Saved data entries
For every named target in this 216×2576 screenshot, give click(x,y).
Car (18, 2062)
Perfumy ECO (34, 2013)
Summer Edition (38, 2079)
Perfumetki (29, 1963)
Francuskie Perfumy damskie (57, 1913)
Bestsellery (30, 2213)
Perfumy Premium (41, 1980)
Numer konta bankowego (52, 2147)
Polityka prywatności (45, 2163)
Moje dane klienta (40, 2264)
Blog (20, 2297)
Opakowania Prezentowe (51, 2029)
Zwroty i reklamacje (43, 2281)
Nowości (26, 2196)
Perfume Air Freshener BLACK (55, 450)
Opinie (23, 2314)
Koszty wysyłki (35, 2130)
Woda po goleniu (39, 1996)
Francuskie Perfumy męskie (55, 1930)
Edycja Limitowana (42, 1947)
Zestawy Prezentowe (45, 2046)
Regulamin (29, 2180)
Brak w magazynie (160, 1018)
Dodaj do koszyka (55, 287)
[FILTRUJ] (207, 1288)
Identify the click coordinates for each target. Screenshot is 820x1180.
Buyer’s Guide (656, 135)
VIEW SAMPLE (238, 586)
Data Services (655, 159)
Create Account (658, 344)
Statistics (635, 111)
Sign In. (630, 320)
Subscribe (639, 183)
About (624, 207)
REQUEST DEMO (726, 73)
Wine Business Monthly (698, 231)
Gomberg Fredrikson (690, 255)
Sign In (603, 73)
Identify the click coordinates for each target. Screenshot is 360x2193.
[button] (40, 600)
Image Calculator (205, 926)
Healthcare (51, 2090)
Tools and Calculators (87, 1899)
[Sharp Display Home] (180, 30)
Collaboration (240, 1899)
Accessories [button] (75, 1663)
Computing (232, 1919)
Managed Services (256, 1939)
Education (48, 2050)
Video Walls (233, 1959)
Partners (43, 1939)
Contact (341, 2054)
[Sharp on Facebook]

» Exercise: Reproduce the records above exactly, character for character.

» Task response:
For every named target in this 216×2576 screenshot, give click(x,y).
Car (18, 2062)
Perfumy ECO (34, 2013)
Summer Edition (38, 2079)
Perfumetki (29, 1963)
Francuskie Perfumy damskie (57, 1913)
Bestsellery (30, 2213)
Perfumy Premium (41, 1980)
Numer konta bankowego (52, 2147)
Polityka prywatności (45, 2163)
Moje dane klienta (40, 2264)
Blog (20, 2297)
Opakowania Prezentowe (51, 2029)
Zwroty i reklamacje (43, 2281)
Nowości (26, 2196)
Perfume Air Freshener BLACK (55, 450)
Opinie (23, 2314)
Koszty wysyłki (35, 2130)
Woda po goleniu (39, 1996)
Francuskie Perfumy męskie (55, 1930)
Edycja Limitowana (42, 1947)
Zestawy Prezentowe (45, 2046)
Regulamin (29, 2180)
Brak w magazynie (160, 1018)
Dodaj do koszyka (55, 287)
[FILTRUJ] (207, 1288)
Identify the click coordinates for each target. Screenshot is 820x1180.
Buyer’s Guide (656, 135)
VIEW SAMPLE (238, 586)
Data Services (655, 159)
Create Account (658, 344)
Statistics (635, 111)
Sign In. (630, 320)
Subscribe (639, 183)
About (624, 207)
REQUEST DEMO (726, 73)
Wine Business Monthly (698, 231)
Gomberg Fredrikson (690, 255)
Sign In (603, 73)
Identify the click coordinates for each target. Screenshot is 360x2193.
[button] (40, 600)
Image Calculator (205, 926)
Healthcare (51, 2090)
Tools and Calculators (87, 1899)
[Sharp Display Home] (180, 30)
Collaboration (240, 1899)
Accessories [button] (75, 1663)
Computing (232, 1919)
Managed Services (256, 1939)
Education (48, 2050)
Video Walls (233, 1959)
Partners (43, 1939)
Contact (341, 2054)
[Sharp on Facebook]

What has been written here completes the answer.